ТиЦ, PR, Alexa-рейтинг

В сети есть много сервисов, которые позволяют получить «рейтинговую» информацию и любом сайте. Это и ТиЦ, и PR, и рейтинг Alexa, и количество проиндексированных разными поисковиками страниц, и многое другое. А как эти сервисы получают такую информацию?
Задавшись этим вопросом я пошел в Гугл. И не удивительно, что нашел там все, что меня интересовало.
Есть уже готовые скрипты для каждого вопроса и надо всего-лишь собрать все в кучу. Как именно собрать все в кучу — личное дело каждого. Я лишь напишу найденные мной скрипты.

PR
Как я уже говорил — все написано до нас. И случай определения PR не исключения. Ниже приведен класс на PHP для определения данного показателя.
Файл — class.googlepr.php

<?php 
 
/********************************************************************** 
GooglePR -- Calculates the Google PageRank of a specified URL 
Authors : Emre Odabas (emre [at] golge [dot] net) 
Version : 2.0 
 
Description 
What is Google PageRank? 
 
PageRank is a family of algorithms for assigning numerical weightings 
to hyperlinked documents (or web pages) indexed by a search engine. 
Its properties are much discussed by search engine optimization (SEO) 
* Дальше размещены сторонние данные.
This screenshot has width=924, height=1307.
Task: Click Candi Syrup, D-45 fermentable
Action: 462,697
experts. The PageRank system is used by the popular search engine 
Google to help determine a page's relevance or importance. 
 
As Google puts it: 
 
> PageRank relies on the uniquely democratic nature of the web by 
> using its vast link structure as an indicator of an individual 
> page's value. Google interprets a link from page A to page B as 
> a vote, by page A, for page B. But Google looks at more than the 
> sheer volume of votes, or links a page receives; it also analyzes 
> the page that casts the vote. Votes cast by pages that are 
> themselves "important" weigh more heavily and help to make other 
> pages "important." 
 
For more info: 
http://www.google.com/corporate/tech.html 
http://en.wikipedia.org/wiki/PageRank 
http://www.google.com/webmasters/4.html 
 
This class will calculate and return the Google PageRank of the 
specified input URL as integer. Class was build based on Raistlin 
Majere's google_pagerank function 
 
Change Log: 
 
  2008-01-24  * Hash calculation functions updated because of 
                miscalculation based on php versions.  
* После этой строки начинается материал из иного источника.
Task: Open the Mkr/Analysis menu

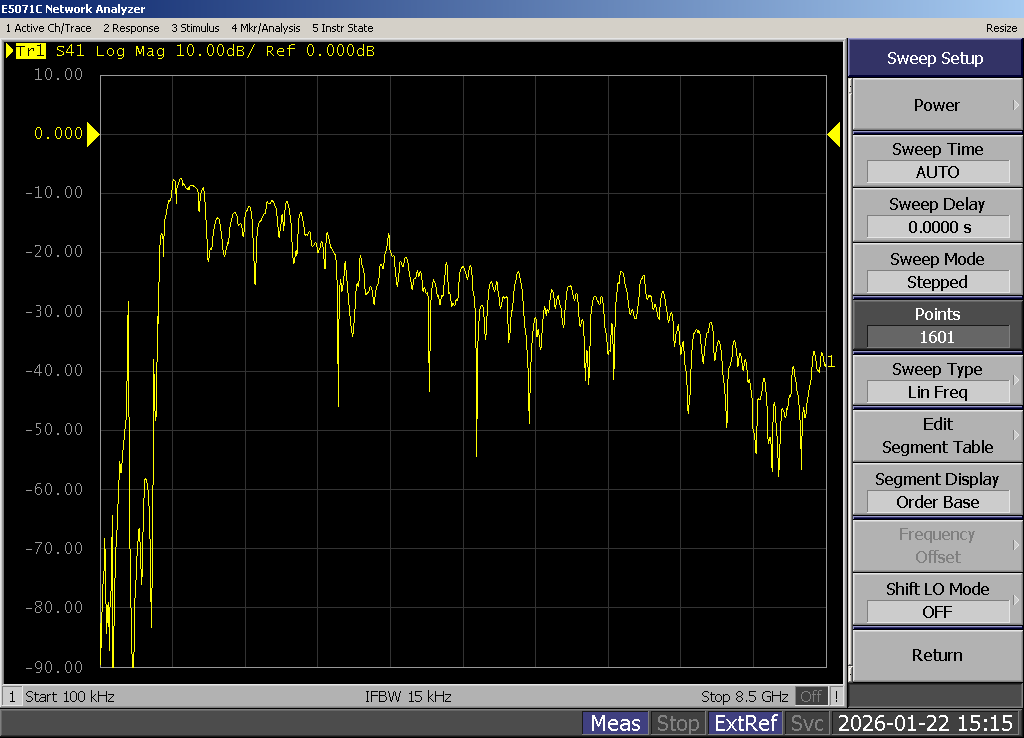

                (algorithm updated based on a anonymous source 
                code which supposed to be found at 
                http://pagerank.gamesaga.net but not exists  
                any more.) 
  2005-12-07  * Small bug removed (dies when caching disabled) 
  2005-11-24  * Added user-agent support 
              * Class selects random google hostnames in 
                order to prevent abuse. (You may define extra 
                google hostnames) 
              * Class now first tries cURL, fsockopen() and 
                file_get_contents() to connect google servers. 
              * Added caching option to class. Results now can be 
                cached to flat files in order to prevent abuse and 
                increase performance. 
              * Cache files are stored in seperate directories for 
                performance issues. 
 
  2005-11-04  * Initial version released 
 
 
 
**********************************************************************/ 
Class GooglePR { 
 
    //Public vars 
    var $googleDomains = Array( 
        "toolbarqueries.google.com", 
        "www.google.com", 
        "toolbarqueries.google.com.tr", 
        "www.google.com.tr", 
        "toolbarqueries.google.de", 
        "www.google.de",  
        "64.233.187.99",  
        "72.14.207.99"); 
 
    var $debugResult = Array(); 
    var $userAgent = "Mozilla/5.0 (X11; U; Linux i686; en-US; rv:1.2.1) Gecko/20021204"; 
    var $cacheDir = "/tmp"; 
    var $maxCacheAge = 86400; // = 24h (yes, in seconds) 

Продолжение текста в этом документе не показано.